By Mike Kapsch
Coal companies get no love in the United States anymore. On March 27, the EPA proposed the first ever Clean Air Act standard for carbon pollution from new power plants. The proposal will limit any new power plant to emit a maximum of 1,000 pounds of CO2 per megawatt of electricity produced.
Since coal plants emit an average of 1,768 pounds of CO2 per megawatt, it's obviously going to be a huge problem for coal companies if this legislation is passed. The Washington Post even says, "The move could end the construction of conventional coal-fired facilities in the United States."
But as if the future didn't look dreary enough, demand for coal as America's primary energy source is already fading. The U.S. Energy Information Administration (EIA) reports electricity generated by coal fell 21% in 2011. As a result, in the last 12 months, U.S. coal companies have taken a shellacking.
The top three U.S. producers, Peabody Energy (NYSE: BTU), Arch Coal (NYSE: ACI), and Cloud Peak Energy (NYSE: CLD), fell 56%, 70% and 26% respectively.
Yet is it possible the markets may have overreacted and left a good opportunity for some profit taking? I think so. And here's why…
It's All About the Big Picture
Demand for coal in the United States may be declining, but around the world it's the fastest growing energy source since 2000. The EIA said it expects coal usage to jump 50% to 10 billion tons by 2030. And U.S. coal companies have already been steadily been increasing their presence abroad.
The Associated Press recently reported U.S. coal exports topped 107 million tons in 2011, the highest level since 1991 and more than double the volume exported in 2006. This number is expected to jump even higher this year.

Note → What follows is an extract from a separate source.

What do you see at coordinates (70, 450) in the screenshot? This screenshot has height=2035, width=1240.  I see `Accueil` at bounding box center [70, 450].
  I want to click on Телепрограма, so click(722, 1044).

Peabody, Arch Coal and Cloud Peak Energy could be propped up for a rebound as U.S. coal exports continue to increase. But there's another coal company that stands out to me - Walter Energy (NYSE: WLT).
A Pure Play on Metallurgical Coal
Based out of Birmingham, Alabama, Walter Energy is the world's leading publicly traded metallurgical, or met, coal producer for the global steel industry. Met coal is an essential part of producing steel. Meanwhile, thermal coal is used for electricity generation.
Even as nations switch to cleaner fuel sources like natural gas and alternative energy for their power grids, met coal will still be a very necessary component to industrial growth anywhere in the world. This makes WLT an attractive candidate for consideration in my opinion.
But there's a second reason WLT looks ripe for the taking: Nearly 90% of the company's sales already come from overseas markets. In fact, 75% of them come from Europe and Asia, two of the biggest, fastest growing coal consuming regions of the world.
WLT's international strategy and specialization in producing met coal enabled it to achieve record revenue of $2.6 billion in 2011, up 62% from 2010. It also reached record met-coal sales of 8.7 million metric tons and record earnings before taxes.
Yet despite all of its achievements, last year was not good for WLT… at all. Shares tumbled 52% as the coal company was beat down with the rest of the industry. But the falling out may be just about over. At least, WLT's insiders seem to think so. Over the past four months, they've acquired $2.2 million worth of company stock.
There are also rumors WLT could be good potential takeover candidate. This isn't anything new, but it's just another reason you should keep a close eye on this uniquely positioned coal company.